-- Assignment --
Exactly as they appear below, repeat the lines from the one with "リンク [link] (527, 8)" through the one with "#台北香格里拉 (536, 639)". Drop every picture.

-- Dataset records --
*** Begin section ***

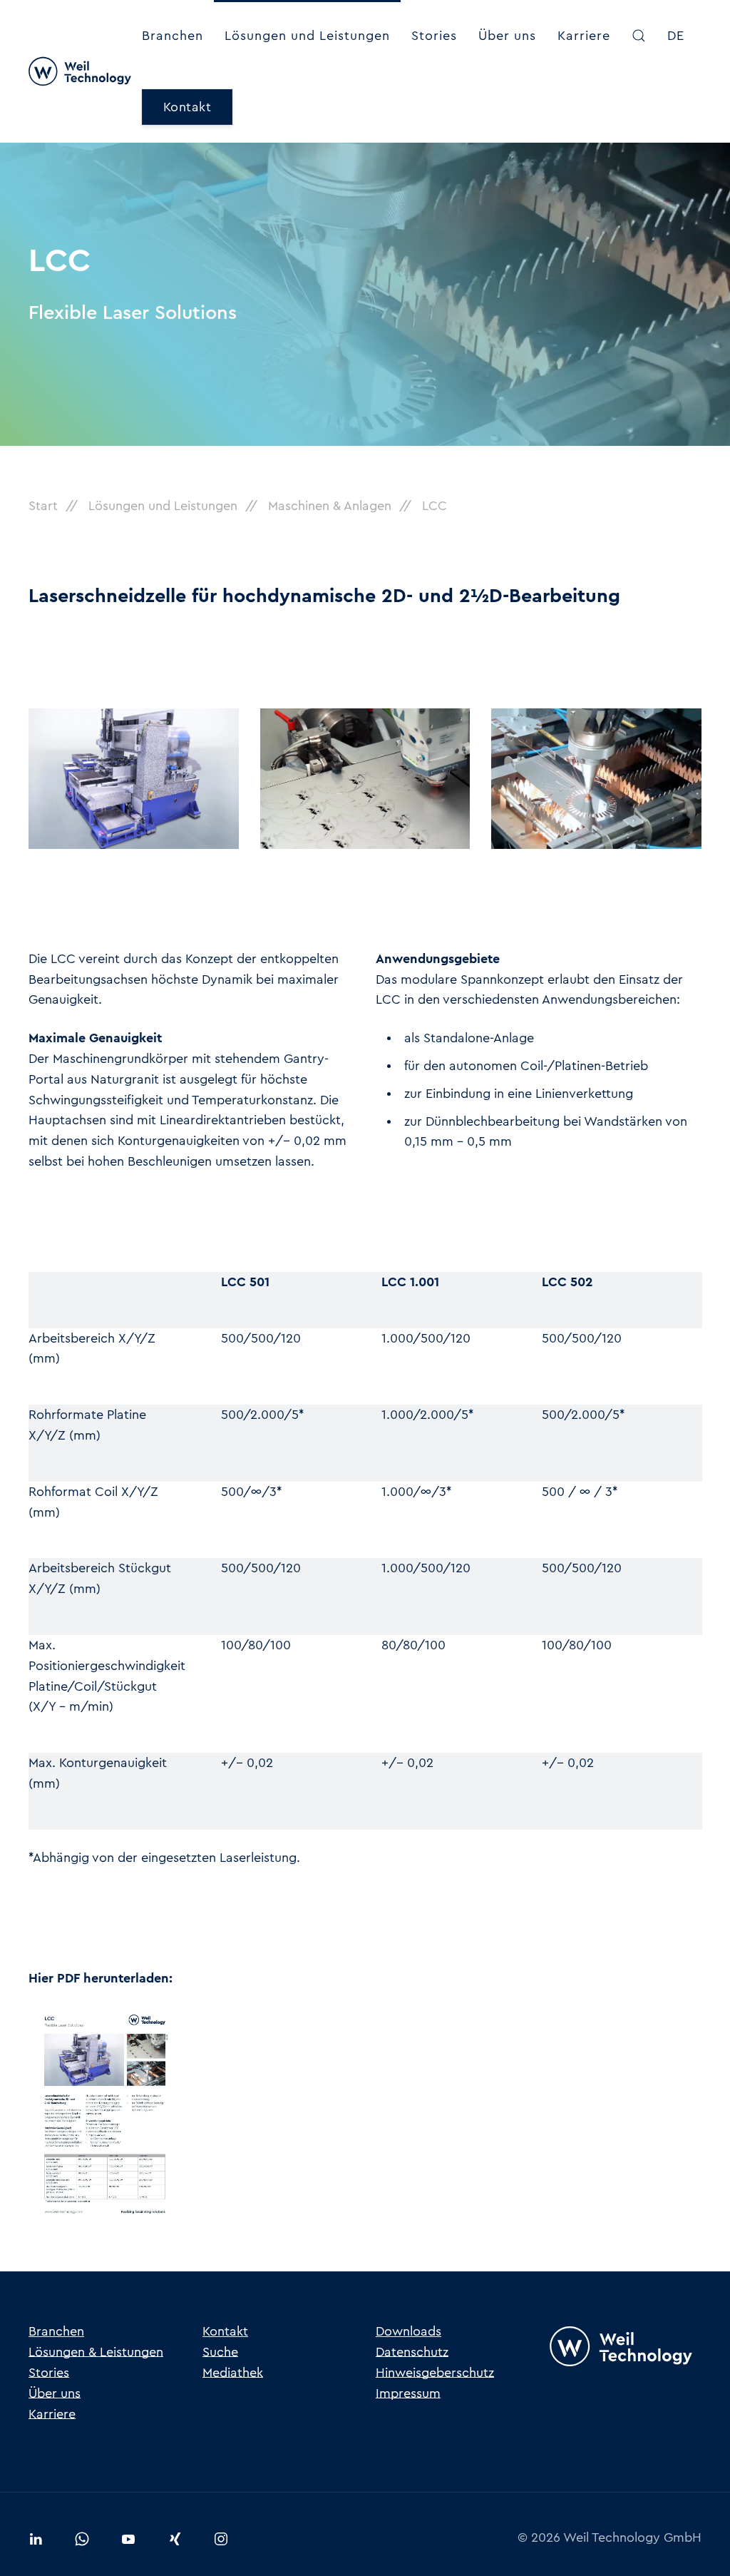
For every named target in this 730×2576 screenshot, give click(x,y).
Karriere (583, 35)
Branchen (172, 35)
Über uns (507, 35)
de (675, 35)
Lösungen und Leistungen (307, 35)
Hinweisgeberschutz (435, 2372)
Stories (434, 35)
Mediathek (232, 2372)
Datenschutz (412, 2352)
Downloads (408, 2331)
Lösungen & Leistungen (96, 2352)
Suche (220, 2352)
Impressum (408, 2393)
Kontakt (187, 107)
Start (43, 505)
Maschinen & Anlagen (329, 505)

*** End section ***
*** Begin section ***

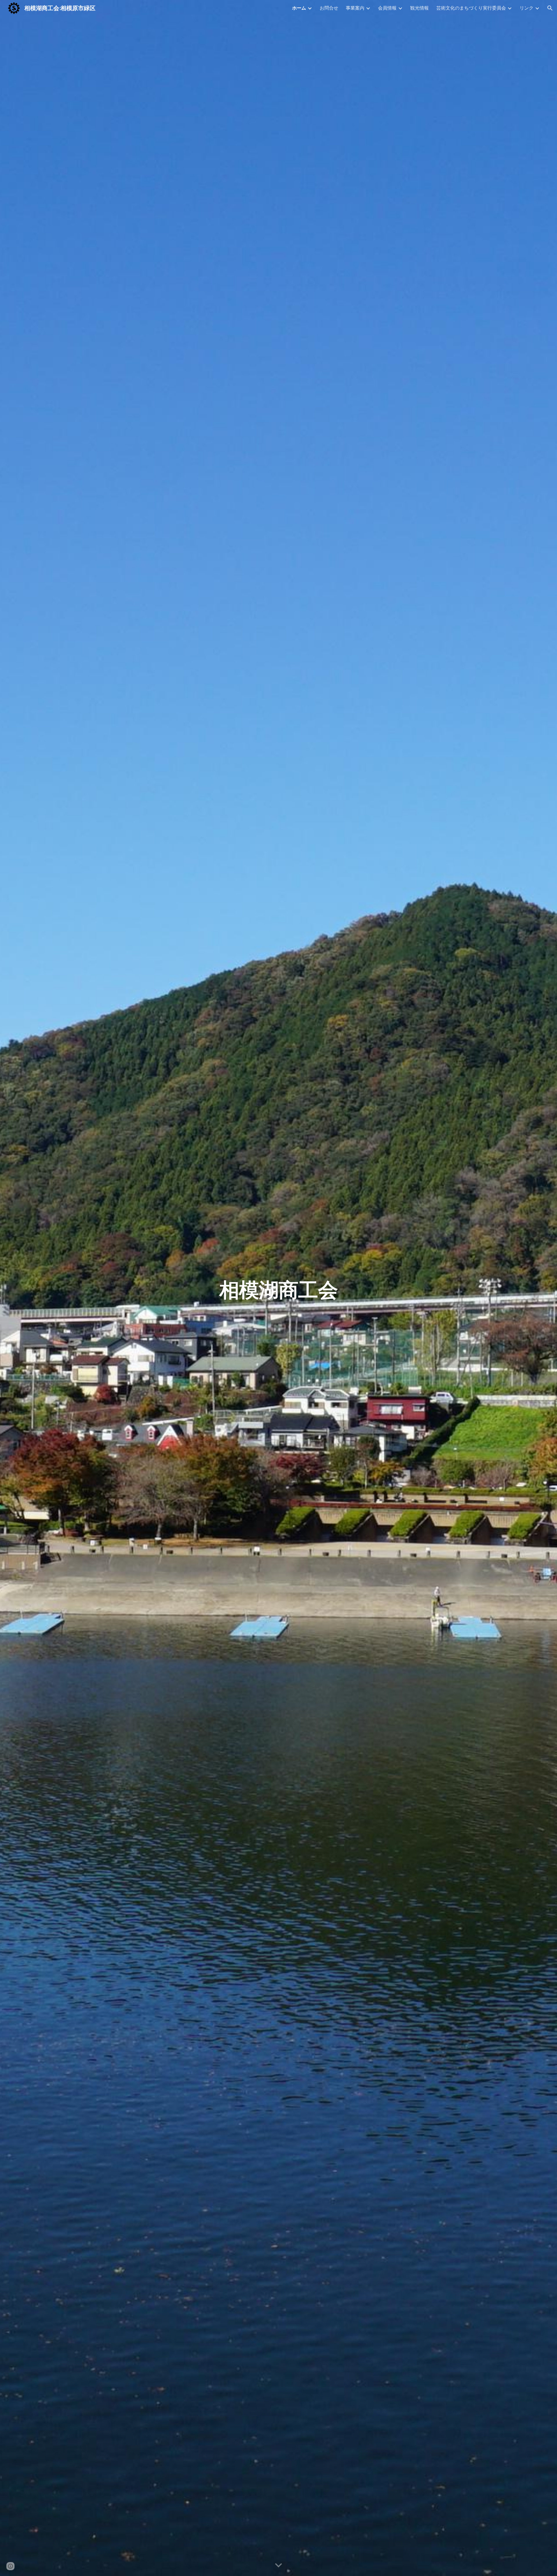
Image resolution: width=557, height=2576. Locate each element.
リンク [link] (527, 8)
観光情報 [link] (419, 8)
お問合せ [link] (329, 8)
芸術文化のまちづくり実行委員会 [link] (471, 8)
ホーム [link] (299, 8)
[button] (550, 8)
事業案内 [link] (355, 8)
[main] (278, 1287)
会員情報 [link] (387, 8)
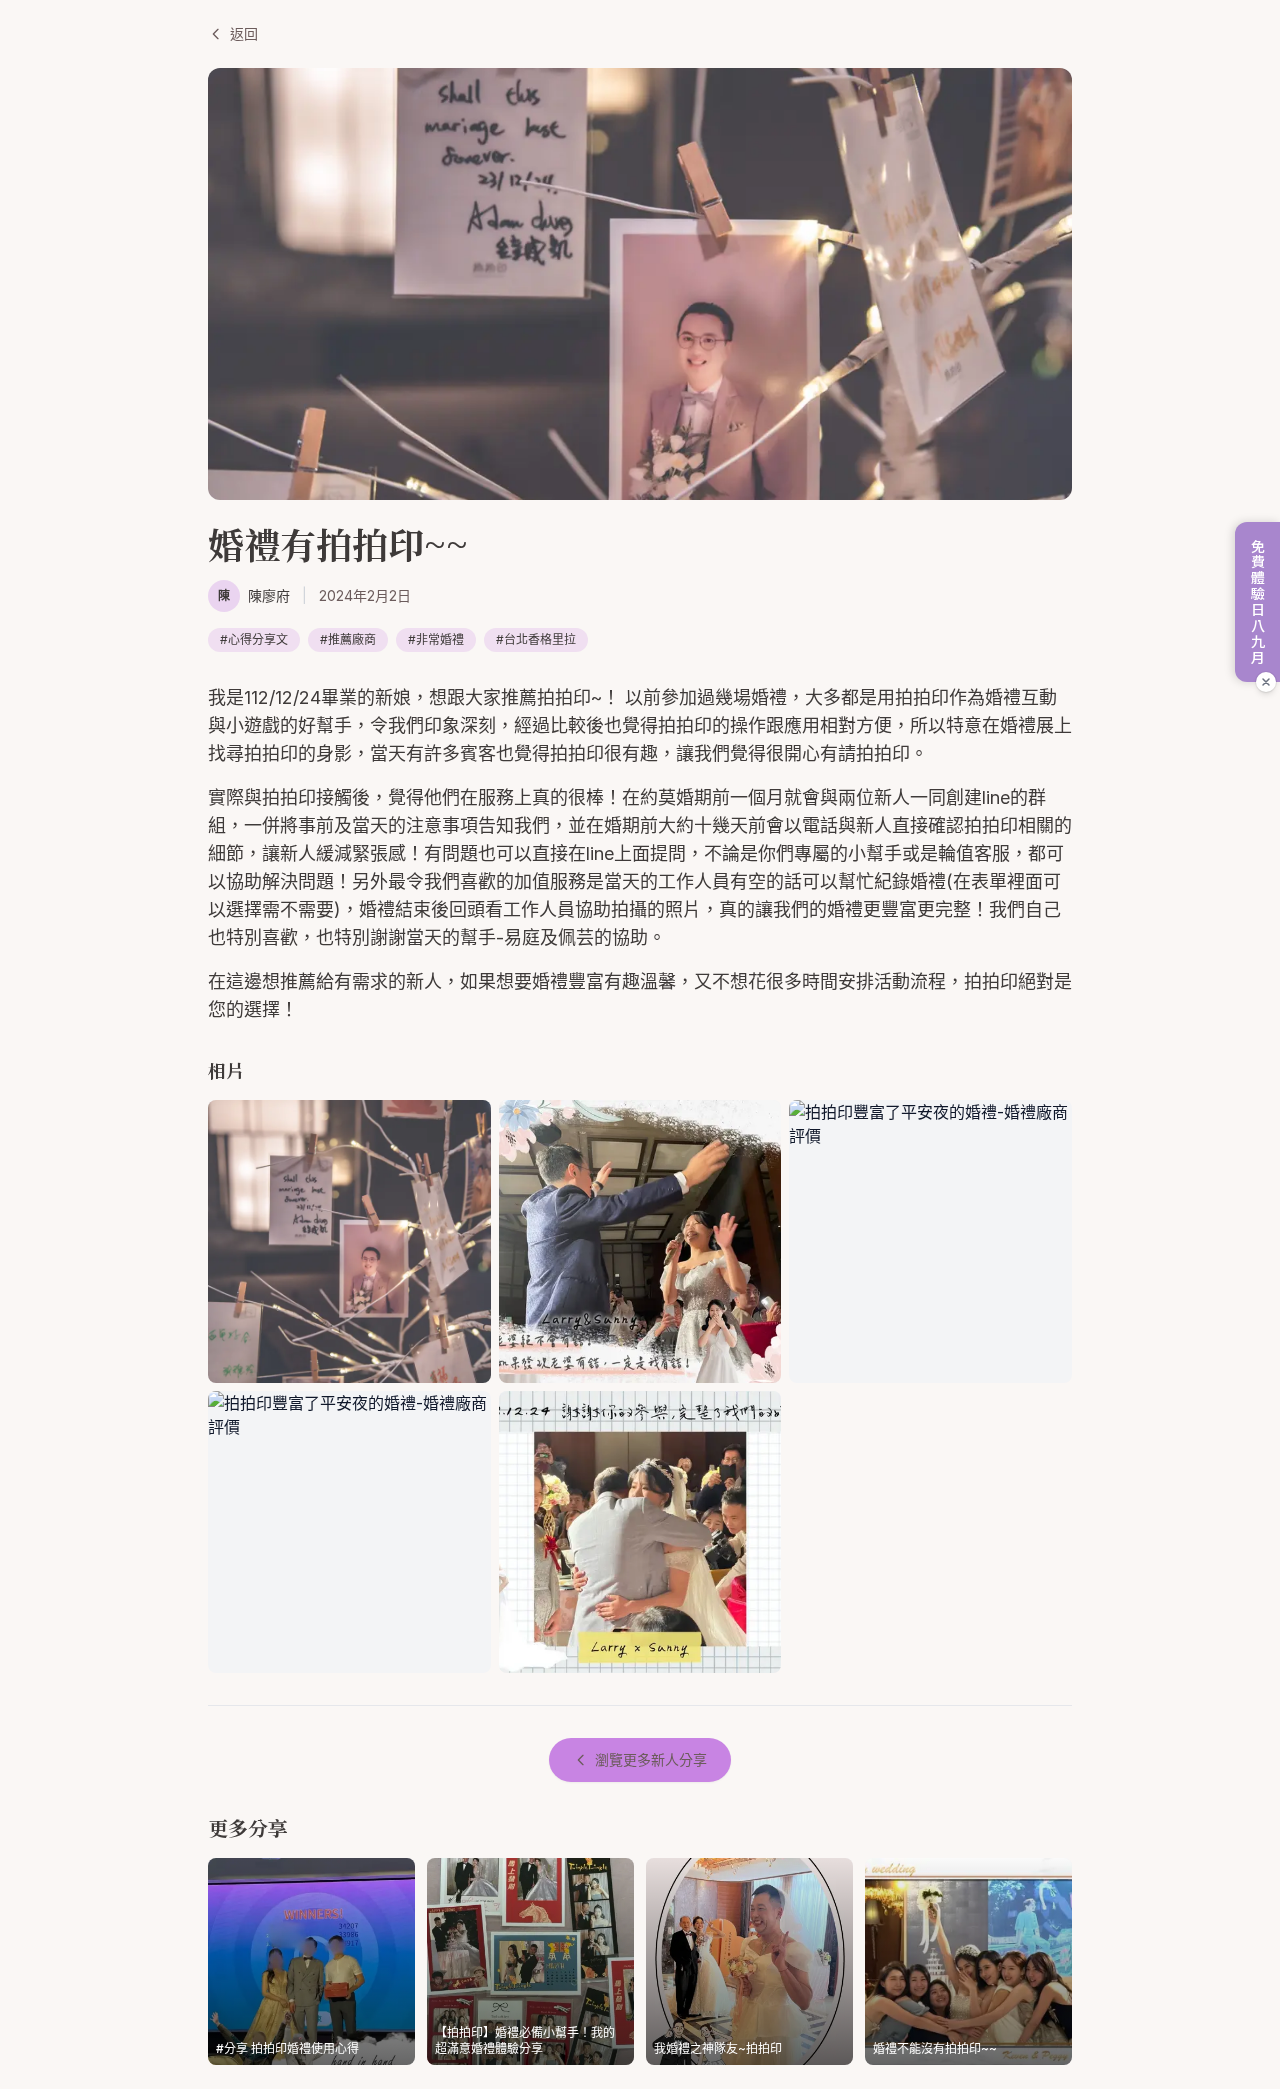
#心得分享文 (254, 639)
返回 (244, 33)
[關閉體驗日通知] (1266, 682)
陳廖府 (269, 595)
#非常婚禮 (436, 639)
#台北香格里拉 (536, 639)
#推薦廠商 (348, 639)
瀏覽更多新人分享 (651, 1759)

*** End section ***

-- Reply to the exercise --
リンク [link] (527, 8)
観光情報 [link] (419, 8)
お問合せ [link] (329, 8)
芸術文化のまちづくり実行委員会 [link] (471, 8)
ホーム [link] (299, 8)
[button] (550, 8)
事業案内 [link] (355, 8)
[main] (278, 1287)
会員情報 [link] (387, 8)
#心得分享文 (254, 639)
返回 (244, 33)
[關閉體驗日通知] (1266, 682)
陳廖府 (269, 595)
#非常婚禮 (436, 639)
#台北香格里拉 (536, 639)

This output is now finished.